From the article on business recommendations to APEC Leaders below, extract word for word the passage from "Imagine receiving an" to "day for business.".

QUOTED PASSAGE:
+++

Skip to main content

Bridging the Pacific: Coping with the Challenges of Globalization - Business Executives Present Recommendations to APEC Leaders

30 November 2004

Imagine receiving an office voicemail, "The President called, he wants your advice on the economy." How would you respond? What would your advice be?

Members of the APEC Business Advisory Council (ABAC) are faced with just such a challenge each year. This committee of prominent business leaders, representing all 21 APEC economies, meet directly with APEC Leaders each year in order to deliver their recommendations, and to discuss the most pressing concerns of the day for business.
And ABAC, presenting the collective and studied views of important business leaders from across the region, play a critical role in the APEC process. ABAC members contribute the skeptical, rational logic of business, and they speak with the practical experience of living and working in the markets that policy makers discuss. This is critical to keep APEC leaders focused on measures aimed at delivering meaningful economic benefits, and to challenge APEC's credibility and relevance. In this sense, ABAC might be seen playing the role of APEC's conscience.
So what are business's most pressing concerns? In its annual report, ABAC highlighted 5 key areas:
  1. Achieving concrete results for the WTO Doha Development Agenda;
  2. Reinvigorating APEC's trade and investment liberalization and facilitation agenda;
  3. Coping with new challenges for trade and investment;
  4. Strengthening financial systems in the APEC region;
  5. Capacity building to face the challenges of globalization

ABAC members emphasized that successful conclusion of these WTO negotiations is the single highest priority for business. ABAC applauded the breakthrough achieved by World Trade Organization (WTO) members in approving a framework for the continued negotiation in the Doha Round, and urged APEC economies to work together to achieve an early and substantive outcome to the Doha Development Agenda (DDA). Specific areas of concern to ABAC included negotiations on: agriculture, non-agricultural market access (NAMA), services, anti-dumping, and trade facilitation.
Regarding the WTO DDA negotiations, 2004 ABAC Chair Hernan Somerville said, "there is no other issue with such overarching importance to business, across the APEC region or globally, and we urged Leaders to creatively and vigorously seek an early conclusion of the round."
Noting that the Bogor Goals are the cornerstone of APEC's trade and investment liberalization and facilitation agenda, ABAC expressed concern that it appears increasingly unlikely that industrialized APEC members will achieve the Bogor Goals of free and open trade and investment by their 2010 deadline. ABAC called on Leaders for vision, and to take bold measures to ensure that APEC meets its goals and remains credible.
ABAC went a step further by offering three recommendations to stimulate APEC's trade and investment agenda. First, APEC should develop and economies should follow a set of best practices covering regional trading arrangements (RTAs)/free trade agreements (FTAs) to ensure that they serve as 'building blocks' toward the achievement of the Bogor Goals. ABAC proposed that APEC and ABAC undertake a joint scoping study of a Trans-Pacific Business Agenda, to move toward greater integration of regional markets. And ABAC proposed that APEC examine the feasibility and potential scope and features of a Free Trade Area of the Asia-Pacific (FTAAP).

+++

SOURCE EXCERPT:
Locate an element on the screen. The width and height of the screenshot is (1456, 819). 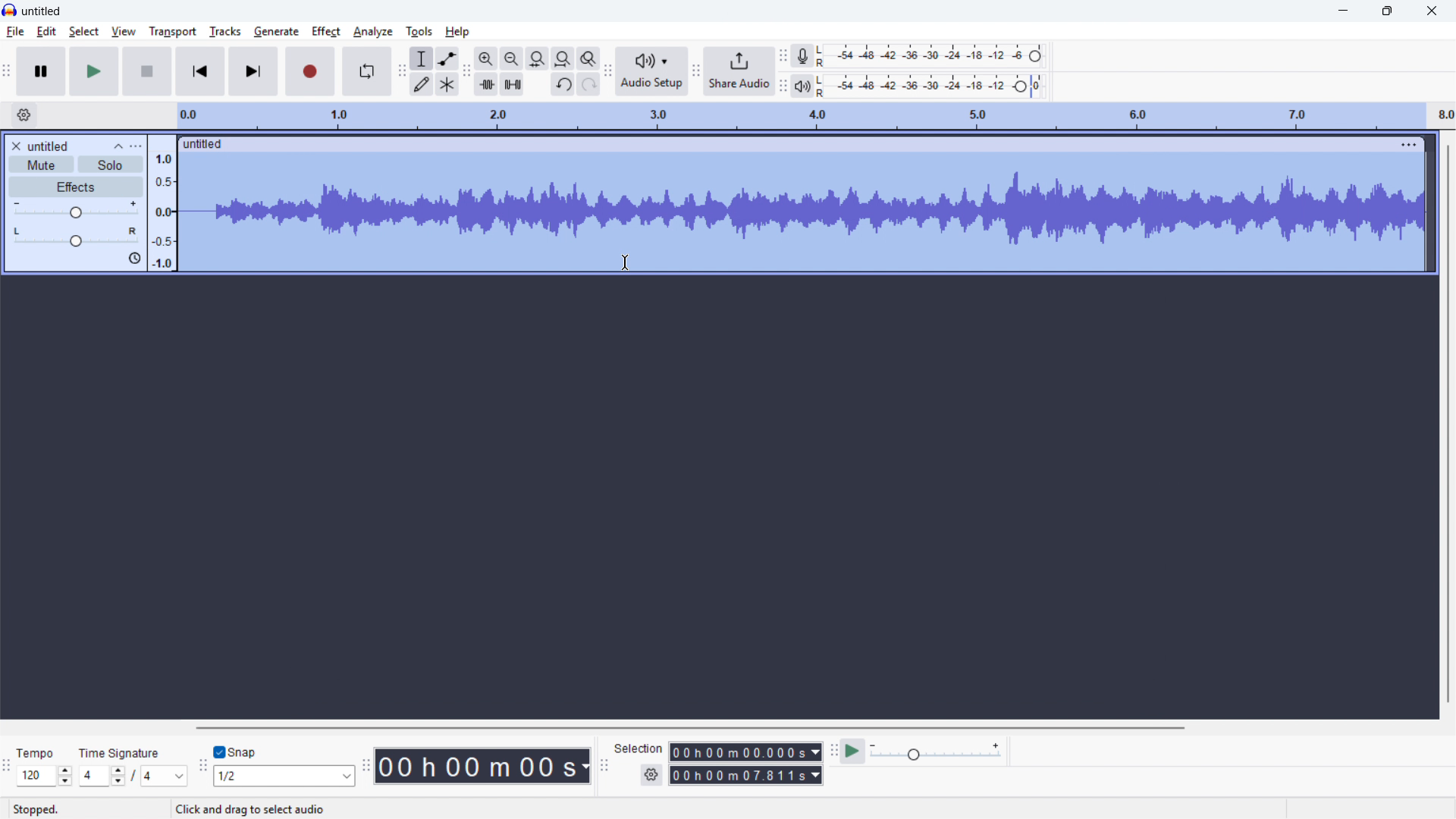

+++

FINISHED ANSWER:
Imagine receiving an office voicemail, "The President called, he wants your advice on the economy." How would you respond? What would your advice be?

Members of the APEC Business Advisory Council (ABAC) are faced with just such a challenge each year. This committee of prominent business leaders, representing all 21 APEC economies, meet directly with APEC Leaders each year in order to deliver their recommendations, and to discuss the most pressing concerns of the day for business.